Wednesday, April 16, 2008

Too good to miss


Ok....so I have been reading Hsien's discussions about DTC testing good or evil?

This spirited debate is very important. Everyone has concerns about regulations. It is the reason why 23andMe jumped the non-clia certified lab ship (And probably Why Andrew's results were delayed) But it is also why LabCorp has now locked out all other corporate genomic companies for now....

This debate is going to boil down simply to this...I posted yesterday and maintain this position

"Predisposition is Pre-Disease". This is the case with BRCA testing, it is the case with some robust SNPs. The ICD10 codes will catch up with this....


If it is not the case (i.e. for entertainment purposes only, NO HEALTH IMPLICATIONS) then they don't need medical regulation.


So I ask, are the SNPs which are being tested for and reported robust? Are they medically actionable? If so, then you are absolutely practicing medicine...You can't deny that at all..........


Once again from Dr Ralph Snyderman,

Today, most health-care expenditure is focused on the later stages of this process, long after the development of many underlying pathological changes. Until recently, it could be argued that the focus on treating disease was justified because the ability to predict, track, and prevent its onset was not technically feasible. This is no longer the case, and the emerging sciences of genomics, proteomics, metabolomics, medical technologies and informatics are revolutionizing the capability to predict events and enable intervention before damage occurs. Personalized risk prediction and strategic health-care planning will facilitate a new form of care, which we have called 'prospective health care' [1].


The Sherpa Says:
So is it really over-regulation? Or is it just calling some genomic tests "The Practice of Medicine". Which brings up an even more interesting point. Why would anyone want "health related genetic tests" if they Weren't diagnosing a Pre-Disease?

2 comments:

Kevin said...

Hi Steve,

Do you think tests for mutations of high penetrance and low penetrance should be equally regulated? Or, when exactly does a test for a mutation or mutations become a diagnosis of predisease?

-Kevin

Steve Murphy MD said...

Well,
I think you would have to ask the corporate genomics companies when a test becomes a diagnosis in their eyes.
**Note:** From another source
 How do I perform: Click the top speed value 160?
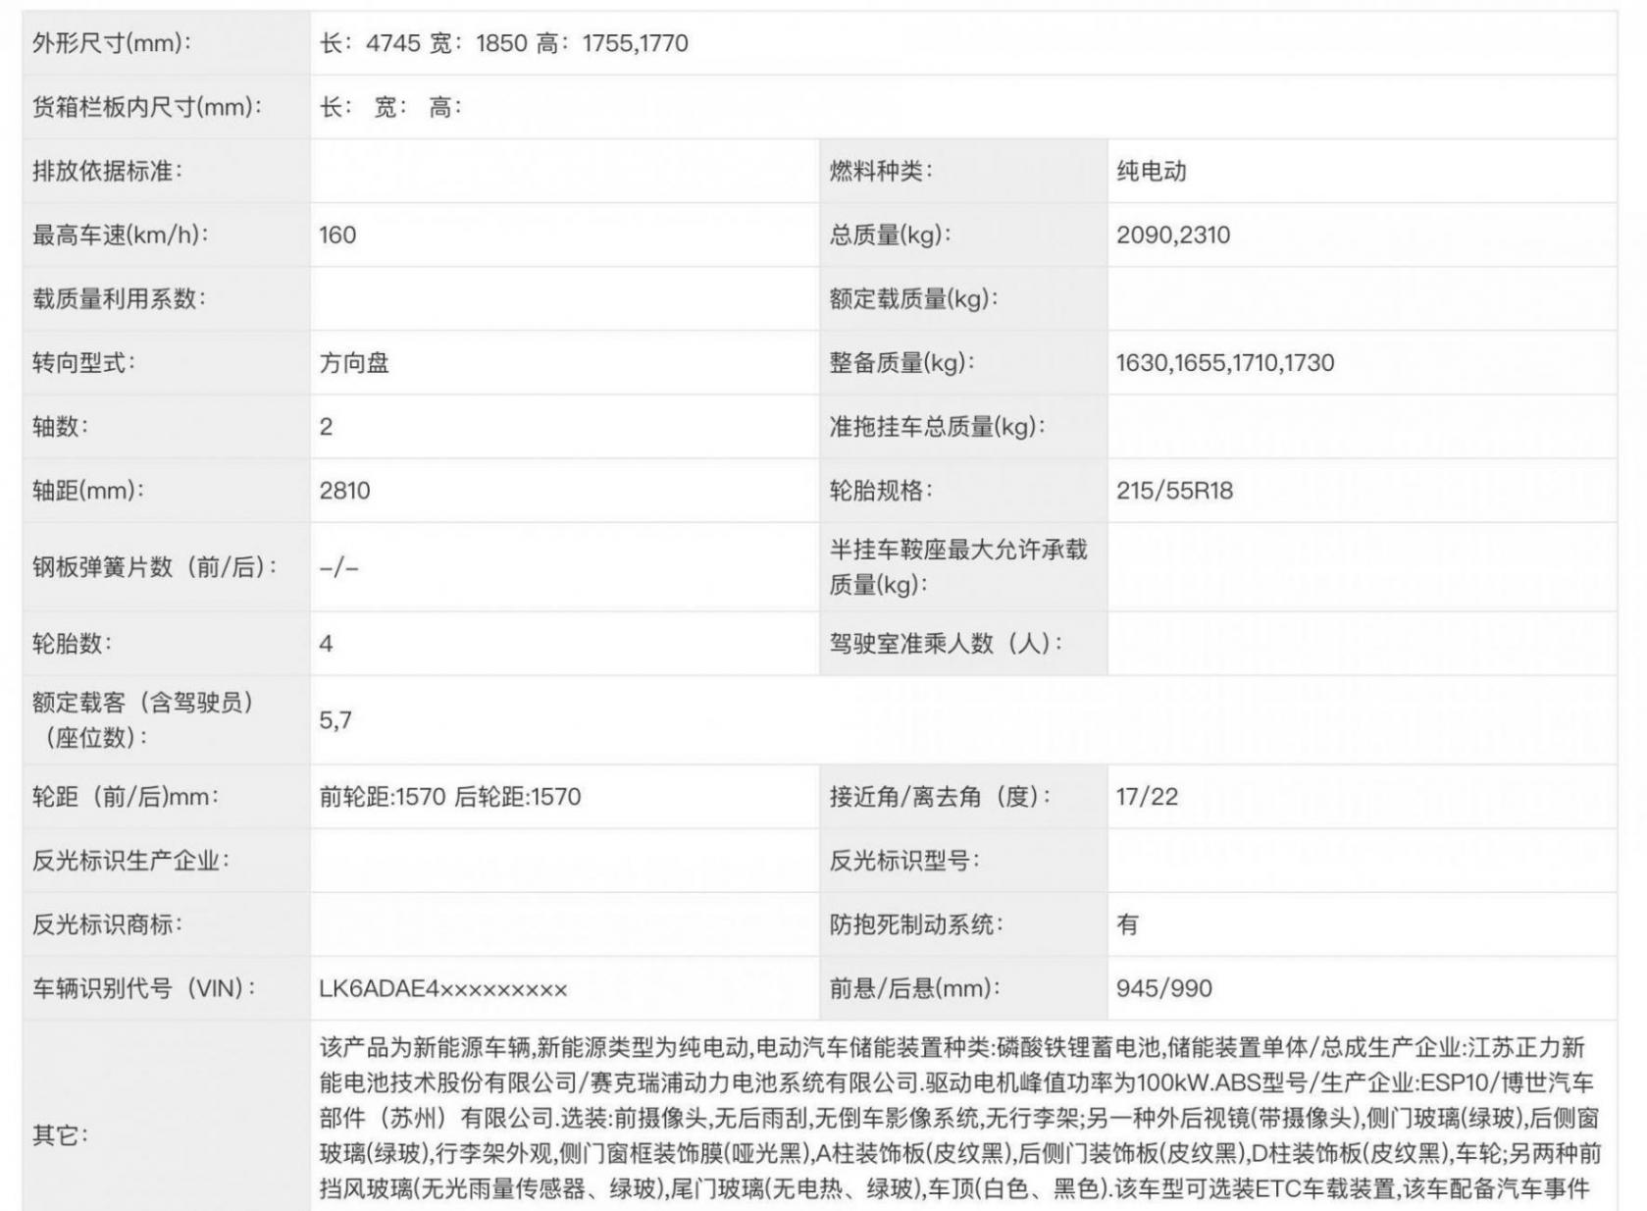pos(335,233)
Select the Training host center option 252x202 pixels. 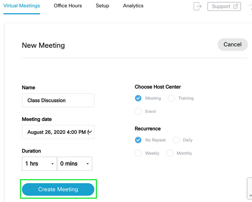coord(171,98)
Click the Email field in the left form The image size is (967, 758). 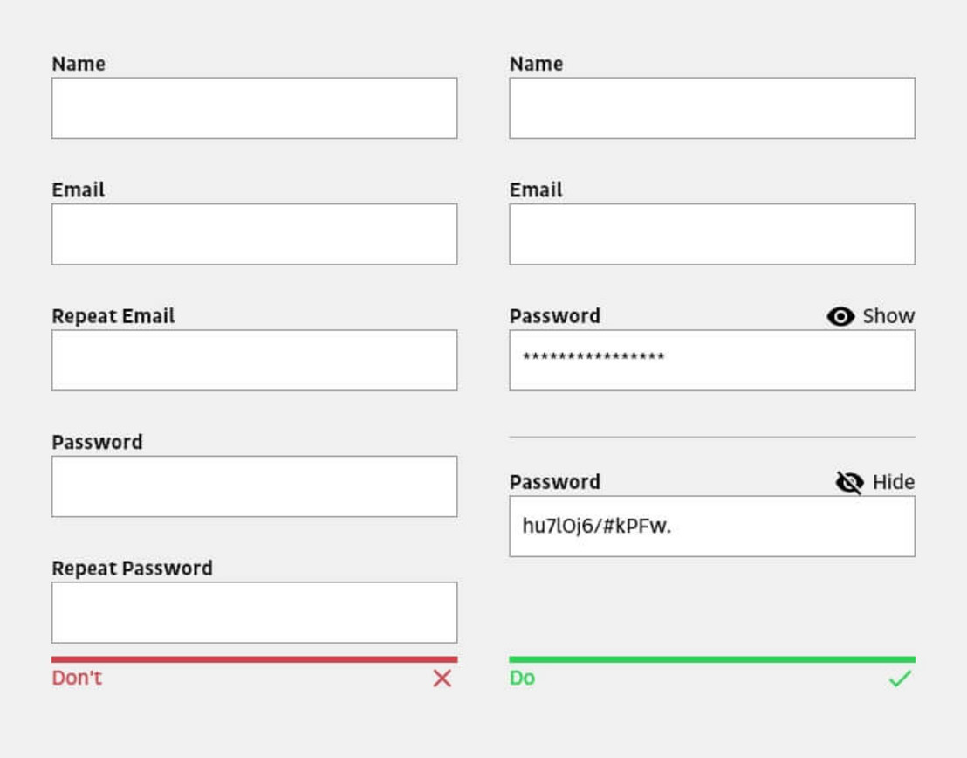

Personally, I don't think any test should be offered UNLESS it is that test of predisease. Why? Because otherwise....(In this simple doctor's humble opinion).....it is noninformative. Would consumers looking for healthcare related testing want to know about something if it wasn't linked in anyway to getting a condition or having a particular health outcome? Otherwise, this whole testing business is like reading tarot cards....or fortune tellers, that give you vague, generalizable information that may not be specific to you at all.
If I was building a consumer genomics company I would use DVPMP's model. Which means, you will be involved in the practice of medicine. This is something that is inevitable....(ITSDHO)

But to answer the question
Low or High penetrance doesn't matter....especially when viewed with a family history (modifier genes and environment)....so that question is really irrelevant, I think.